= Marguerite McNeil =

Canadian actress (1935–2021)

Marguerite McNeil (January 21, 1935 – November 6, 2021), née MacDougall, was a Canadian film and television actress and playwright, best known for her recurring role as Marguerite Murphy in the television series Trailer Park Boys.

A native of Glace Bay, Nova Scotia, she moved to New York City after high school to study acting, and had stage roles in New York City, London and Toronto before moving back to Nova Scotia to be near her family.

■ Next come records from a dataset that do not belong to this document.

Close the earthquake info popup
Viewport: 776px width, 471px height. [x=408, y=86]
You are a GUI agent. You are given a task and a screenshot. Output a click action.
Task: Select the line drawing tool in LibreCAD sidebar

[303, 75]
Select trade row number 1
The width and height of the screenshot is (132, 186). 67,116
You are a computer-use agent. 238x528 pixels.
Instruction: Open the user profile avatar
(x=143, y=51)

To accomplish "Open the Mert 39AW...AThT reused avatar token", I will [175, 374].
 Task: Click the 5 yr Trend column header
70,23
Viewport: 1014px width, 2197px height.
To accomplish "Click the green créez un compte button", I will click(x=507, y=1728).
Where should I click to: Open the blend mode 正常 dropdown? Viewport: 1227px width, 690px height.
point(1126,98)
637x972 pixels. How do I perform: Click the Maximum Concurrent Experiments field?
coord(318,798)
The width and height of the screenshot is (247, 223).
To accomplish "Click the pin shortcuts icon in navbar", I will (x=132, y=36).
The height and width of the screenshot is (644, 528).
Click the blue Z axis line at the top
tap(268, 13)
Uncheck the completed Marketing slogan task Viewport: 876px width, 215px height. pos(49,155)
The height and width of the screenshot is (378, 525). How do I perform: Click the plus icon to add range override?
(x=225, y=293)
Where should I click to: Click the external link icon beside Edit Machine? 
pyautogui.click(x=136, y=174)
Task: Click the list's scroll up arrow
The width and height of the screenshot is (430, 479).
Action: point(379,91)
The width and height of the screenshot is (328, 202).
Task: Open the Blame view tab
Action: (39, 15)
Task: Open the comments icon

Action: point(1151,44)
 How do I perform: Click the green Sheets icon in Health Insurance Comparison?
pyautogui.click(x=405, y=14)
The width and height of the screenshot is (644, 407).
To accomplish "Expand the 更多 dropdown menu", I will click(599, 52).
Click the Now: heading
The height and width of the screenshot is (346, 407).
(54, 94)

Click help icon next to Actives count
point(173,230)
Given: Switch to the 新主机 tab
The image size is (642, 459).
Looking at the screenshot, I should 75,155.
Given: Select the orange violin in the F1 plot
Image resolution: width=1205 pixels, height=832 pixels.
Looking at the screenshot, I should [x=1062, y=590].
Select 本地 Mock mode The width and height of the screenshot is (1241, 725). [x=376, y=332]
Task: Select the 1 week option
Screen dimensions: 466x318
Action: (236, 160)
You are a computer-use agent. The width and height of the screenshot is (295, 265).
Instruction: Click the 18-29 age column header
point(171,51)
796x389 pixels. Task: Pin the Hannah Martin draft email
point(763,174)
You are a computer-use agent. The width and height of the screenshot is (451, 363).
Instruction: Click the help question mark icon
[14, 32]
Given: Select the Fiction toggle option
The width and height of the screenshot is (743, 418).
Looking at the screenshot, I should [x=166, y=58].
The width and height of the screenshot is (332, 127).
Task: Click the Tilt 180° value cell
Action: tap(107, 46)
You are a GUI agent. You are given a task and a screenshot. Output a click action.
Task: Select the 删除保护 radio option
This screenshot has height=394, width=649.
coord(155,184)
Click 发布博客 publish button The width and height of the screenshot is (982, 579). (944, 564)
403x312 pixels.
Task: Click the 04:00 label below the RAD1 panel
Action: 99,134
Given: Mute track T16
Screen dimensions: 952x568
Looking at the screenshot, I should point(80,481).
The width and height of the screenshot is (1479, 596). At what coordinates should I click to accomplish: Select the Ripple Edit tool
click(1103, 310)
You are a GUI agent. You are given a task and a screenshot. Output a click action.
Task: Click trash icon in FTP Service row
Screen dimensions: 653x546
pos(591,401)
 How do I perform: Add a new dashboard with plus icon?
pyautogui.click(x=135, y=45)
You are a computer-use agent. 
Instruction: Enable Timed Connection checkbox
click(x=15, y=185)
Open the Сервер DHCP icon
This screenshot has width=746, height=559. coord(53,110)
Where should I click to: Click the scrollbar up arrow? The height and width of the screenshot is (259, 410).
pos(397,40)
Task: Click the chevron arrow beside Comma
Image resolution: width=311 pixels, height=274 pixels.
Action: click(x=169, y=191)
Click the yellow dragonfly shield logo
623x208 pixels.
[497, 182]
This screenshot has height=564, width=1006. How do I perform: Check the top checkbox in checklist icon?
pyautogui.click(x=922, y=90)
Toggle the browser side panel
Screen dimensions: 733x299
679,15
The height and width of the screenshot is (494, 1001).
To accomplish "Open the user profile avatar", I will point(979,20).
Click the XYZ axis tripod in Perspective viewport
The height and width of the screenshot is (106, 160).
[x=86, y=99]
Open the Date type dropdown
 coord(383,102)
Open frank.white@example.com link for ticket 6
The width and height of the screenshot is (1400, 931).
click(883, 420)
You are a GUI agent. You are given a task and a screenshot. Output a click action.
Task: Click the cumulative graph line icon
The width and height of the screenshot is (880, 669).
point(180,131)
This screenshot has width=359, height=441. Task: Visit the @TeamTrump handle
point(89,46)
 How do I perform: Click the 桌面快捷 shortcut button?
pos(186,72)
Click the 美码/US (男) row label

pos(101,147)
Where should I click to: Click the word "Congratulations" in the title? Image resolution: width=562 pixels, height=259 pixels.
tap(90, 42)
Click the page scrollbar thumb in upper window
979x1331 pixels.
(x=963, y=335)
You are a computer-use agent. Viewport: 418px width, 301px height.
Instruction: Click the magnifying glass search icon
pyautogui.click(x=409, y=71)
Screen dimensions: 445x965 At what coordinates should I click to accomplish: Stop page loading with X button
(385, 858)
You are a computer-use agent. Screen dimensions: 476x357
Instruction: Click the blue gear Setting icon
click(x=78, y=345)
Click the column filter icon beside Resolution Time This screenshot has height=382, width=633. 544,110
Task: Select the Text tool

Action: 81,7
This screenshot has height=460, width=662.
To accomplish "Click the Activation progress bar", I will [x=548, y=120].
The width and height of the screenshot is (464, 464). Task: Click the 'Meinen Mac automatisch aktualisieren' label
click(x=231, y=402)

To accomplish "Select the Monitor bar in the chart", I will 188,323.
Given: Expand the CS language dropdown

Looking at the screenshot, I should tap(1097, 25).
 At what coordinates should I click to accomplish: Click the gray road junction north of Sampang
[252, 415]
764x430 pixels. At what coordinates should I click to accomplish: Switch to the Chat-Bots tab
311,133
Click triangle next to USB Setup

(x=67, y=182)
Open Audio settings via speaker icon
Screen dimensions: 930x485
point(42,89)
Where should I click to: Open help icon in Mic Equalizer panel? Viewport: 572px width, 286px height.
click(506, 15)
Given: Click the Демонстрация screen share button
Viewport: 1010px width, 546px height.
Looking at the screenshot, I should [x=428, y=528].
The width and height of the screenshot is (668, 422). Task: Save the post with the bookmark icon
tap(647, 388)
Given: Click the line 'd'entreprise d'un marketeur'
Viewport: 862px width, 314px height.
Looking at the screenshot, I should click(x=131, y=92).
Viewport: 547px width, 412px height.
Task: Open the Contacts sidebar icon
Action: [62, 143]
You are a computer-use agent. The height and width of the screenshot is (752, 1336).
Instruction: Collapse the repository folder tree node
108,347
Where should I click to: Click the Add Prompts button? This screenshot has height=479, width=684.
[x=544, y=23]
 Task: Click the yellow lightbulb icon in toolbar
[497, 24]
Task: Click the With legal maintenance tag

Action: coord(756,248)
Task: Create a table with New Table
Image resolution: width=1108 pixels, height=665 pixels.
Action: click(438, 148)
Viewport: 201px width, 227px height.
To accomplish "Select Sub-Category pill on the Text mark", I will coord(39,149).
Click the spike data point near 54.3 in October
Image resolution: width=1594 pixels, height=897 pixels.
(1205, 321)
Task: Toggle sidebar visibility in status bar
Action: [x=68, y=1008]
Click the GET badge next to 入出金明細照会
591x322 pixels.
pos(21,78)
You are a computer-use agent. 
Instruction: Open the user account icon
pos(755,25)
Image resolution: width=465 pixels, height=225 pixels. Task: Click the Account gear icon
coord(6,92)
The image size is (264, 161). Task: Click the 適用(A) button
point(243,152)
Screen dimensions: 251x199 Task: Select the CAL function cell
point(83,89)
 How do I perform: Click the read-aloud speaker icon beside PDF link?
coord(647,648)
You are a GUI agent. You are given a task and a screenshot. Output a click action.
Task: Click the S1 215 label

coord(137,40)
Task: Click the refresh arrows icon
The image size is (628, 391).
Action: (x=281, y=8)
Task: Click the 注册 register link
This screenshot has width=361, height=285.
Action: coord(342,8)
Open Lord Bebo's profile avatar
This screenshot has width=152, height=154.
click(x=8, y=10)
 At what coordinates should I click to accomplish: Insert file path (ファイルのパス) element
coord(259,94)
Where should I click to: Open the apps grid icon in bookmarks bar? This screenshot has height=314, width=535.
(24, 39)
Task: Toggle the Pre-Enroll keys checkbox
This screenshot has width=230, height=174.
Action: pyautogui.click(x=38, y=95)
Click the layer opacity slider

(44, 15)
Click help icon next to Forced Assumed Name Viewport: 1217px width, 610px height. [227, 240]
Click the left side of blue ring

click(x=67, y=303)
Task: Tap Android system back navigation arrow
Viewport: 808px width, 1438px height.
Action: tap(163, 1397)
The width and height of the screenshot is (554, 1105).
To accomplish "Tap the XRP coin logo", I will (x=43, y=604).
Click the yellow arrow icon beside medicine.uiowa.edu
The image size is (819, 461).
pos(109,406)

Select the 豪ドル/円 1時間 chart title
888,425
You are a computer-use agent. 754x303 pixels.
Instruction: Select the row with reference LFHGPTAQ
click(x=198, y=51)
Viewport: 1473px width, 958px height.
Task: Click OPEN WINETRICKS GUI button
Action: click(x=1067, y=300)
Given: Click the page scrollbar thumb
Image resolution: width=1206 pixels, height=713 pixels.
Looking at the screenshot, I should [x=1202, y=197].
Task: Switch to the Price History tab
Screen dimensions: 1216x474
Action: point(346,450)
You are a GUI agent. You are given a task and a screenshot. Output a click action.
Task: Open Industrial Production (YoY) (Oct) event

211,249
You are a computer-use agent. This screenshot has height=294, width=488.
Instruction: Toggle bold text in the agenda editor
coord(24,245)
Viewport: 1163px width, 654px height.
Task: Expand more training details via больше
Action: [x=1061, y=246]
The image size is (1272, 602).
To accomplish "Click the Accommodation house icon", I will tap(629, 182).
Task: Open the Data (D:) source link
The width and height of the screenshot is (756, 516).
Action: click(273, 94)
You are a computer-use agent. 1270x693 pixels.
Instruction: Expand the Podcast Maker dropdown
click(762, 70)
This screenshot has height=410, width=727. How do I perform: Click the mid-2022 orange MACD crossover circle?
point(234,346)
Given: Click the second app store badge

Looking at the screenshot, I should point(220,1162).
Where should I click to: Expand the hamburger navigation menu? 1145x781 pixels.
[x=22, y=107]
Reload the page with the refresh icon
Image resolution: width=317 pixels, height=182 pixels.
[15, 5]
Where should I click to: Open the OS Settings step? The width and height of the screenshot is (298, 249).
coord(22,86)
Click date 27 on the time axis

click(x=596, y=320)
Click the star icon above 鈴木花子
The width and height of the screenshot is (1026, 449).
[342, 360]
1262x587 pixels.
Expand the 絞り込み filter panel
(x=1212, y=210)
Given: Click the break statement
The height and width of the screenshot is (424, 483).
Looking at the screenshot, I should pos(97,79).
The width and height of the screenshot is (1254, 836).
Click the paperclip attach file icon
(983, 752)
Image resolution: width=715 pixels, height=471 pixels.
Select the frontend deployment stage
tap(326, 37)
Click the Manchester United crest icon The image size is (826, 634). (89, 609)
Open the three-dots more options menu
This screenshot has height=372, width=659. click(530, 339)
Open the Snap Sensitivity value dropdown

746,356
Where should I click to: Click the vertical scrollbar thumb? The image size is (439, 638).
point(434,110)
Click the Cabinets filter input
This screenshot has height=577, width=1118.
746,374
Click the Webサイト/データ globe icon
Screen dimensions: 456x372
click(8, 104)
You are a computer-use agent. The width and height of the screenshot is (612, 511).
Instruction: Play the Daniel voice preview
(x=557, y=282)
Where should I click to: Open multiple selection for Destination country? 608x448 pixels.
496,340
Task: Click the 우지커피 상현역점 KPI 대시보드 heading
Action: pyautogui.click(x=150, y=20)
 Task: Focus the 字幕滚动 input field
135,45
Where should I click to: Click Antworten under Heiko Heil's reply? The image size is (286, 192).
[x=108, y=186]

In Nova Scotia she had regular stage roles, including productions of Alec Butler's Black Friday, Janet Munday's The Sewer Show, Tennessee Williams's Cat on a Hot Tin Roof and Bryden MacDonald's The Weekend Healer, Divinity Bash Nine Lives and The Extasy of Bedridden Riding Hood.

She also collaborated with MacDonald in the writing of the plays Our Miserable Lives and An Island Woman, and was an acting teacher.

Apart from a small appearance in the 1981 film My Bloody Valentine, she began acting in film and television primarily in the 1990s, with supporting roles in the films The Scarlet Letter and Sweet Angel Mine. She subsequently appeared in films including Love and Death on Long Island, New Waterford Girl, The Divine Ryans, Marion Bridge, Whole New Thing, Black Eyed Dog, Rhonda's Party and All the Wrong Reasons, and the television series Lexx, Shattered City: The Halifax Explosion and Mr. D.

She won an ACTRA Award for Outstanding Performance, Female in 2011 for Rhonda's Party, and the Legacy Award from the Robert Merritt Awards in 2012 for her lifetime contributions to Nova Scotia theatre.